[[ Recorded data open ]]

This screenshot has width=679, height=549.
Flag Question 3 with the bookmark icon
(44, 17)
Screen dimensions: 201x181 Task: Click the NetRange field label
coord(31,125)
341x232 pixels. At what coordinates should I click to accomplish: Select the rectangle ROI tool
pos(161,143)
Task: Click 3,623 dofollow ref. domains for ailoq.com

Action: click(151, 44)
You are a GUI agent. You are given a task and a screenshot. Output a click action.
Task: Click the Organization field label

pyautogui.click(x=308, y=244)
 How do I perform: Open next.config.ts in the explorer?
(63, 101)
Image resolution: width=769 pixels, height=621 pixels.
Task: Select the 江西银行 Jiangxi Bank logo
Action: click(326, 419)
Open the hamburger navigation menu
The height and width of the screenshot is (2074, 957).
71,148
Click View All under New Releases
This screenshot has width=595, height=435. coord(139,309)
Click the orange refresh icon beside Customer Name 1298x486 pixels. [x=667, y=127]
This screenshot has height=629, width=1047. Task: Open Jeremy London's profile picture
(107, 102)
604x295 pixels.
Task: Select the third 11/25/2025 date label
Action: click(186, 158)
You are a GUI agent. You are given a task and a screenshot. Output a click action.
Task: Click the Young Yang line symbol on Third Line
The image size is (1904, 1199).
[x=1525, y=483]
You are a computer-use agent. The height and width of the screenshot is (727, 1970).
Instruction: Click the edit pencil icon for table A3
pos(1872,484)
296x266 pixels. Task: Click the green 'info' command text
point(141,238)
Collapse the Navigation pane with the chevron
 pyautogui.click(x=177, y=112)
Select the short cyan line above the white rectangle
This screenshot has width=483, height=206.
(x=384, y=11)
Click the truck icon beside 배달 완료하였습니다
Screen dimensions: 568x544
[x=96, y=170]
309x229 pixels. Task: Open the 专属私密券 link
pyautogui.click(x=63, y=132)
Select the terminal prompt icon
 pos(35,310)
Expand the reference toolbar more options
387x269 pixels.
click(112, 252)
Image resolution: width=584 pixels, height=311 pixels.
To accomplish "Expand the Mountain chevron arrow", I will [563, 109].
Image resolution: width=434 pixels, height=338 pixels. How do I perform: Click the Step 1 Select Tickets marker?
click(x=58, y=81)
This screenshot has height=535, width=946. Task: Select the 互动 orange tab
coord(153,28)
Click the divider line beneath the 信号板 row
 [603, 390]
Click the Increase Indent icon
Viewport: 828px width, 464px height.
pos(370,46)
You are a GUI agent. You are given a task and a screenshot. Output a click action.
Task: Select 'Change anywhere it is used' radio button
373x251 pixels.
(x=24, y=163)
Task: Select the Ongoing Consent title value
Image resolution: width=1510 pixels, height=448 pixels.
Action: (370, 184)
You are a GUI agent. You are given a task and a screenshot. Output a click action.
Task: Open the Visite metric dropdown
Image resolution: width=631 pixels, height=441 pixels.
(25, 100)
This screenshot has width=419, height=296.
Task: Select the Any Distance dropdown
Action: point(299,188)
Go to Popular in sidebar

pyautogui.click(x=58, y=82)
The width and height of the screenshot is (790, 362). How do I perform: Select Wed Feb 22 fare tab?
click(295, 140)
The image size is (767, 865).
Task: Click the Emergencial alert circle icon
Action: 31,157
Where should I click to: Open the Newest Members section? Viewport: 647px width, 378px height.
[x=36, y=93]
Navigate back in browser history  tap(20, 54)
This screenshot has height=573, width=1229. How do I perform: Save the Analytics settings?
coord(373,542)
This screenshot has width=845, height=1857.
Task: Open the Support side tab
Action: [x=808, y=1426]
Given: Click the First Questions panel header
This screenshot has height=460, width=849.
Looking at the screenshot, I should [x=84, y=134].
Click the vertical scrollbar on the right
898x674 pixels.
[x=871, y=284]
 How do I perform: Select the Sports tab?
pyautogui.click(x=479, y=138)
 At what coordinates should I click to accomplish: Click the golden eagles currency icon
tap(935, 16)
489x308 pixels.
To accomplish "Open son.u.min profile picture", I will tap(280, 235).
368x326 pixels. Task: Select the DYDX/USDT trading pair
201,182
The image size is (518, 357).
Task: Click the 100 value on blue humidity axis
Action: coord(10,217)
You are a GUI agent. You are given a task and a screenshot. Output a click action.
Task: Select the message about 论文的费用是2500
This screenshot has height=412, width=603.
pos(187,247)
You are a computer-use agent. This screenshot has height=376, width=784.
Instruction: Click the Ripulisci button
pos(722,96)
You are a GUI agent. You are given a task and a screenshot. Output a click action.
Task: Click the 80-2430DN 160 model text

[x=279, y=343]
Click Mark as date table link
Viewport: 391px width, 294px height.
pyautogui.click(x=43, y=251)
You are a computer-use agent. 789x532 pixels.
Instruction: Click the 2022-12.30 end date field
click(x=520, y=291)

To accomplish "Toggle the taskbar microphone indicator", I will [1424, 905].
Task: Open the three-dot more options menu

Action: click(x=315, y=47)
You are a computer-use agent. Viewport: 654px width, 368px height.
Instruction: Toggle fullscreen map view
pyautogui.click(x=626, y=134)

[[ Recorded data closed ]]

Activity:
The response must give every line from the material above that holds the string "beside".

Problem solution:
Click the orange refresh icon beside Customer Name 1298x486 pixels. [x=667, y=127]
Click the truck icon beside 배달 완료하였습니다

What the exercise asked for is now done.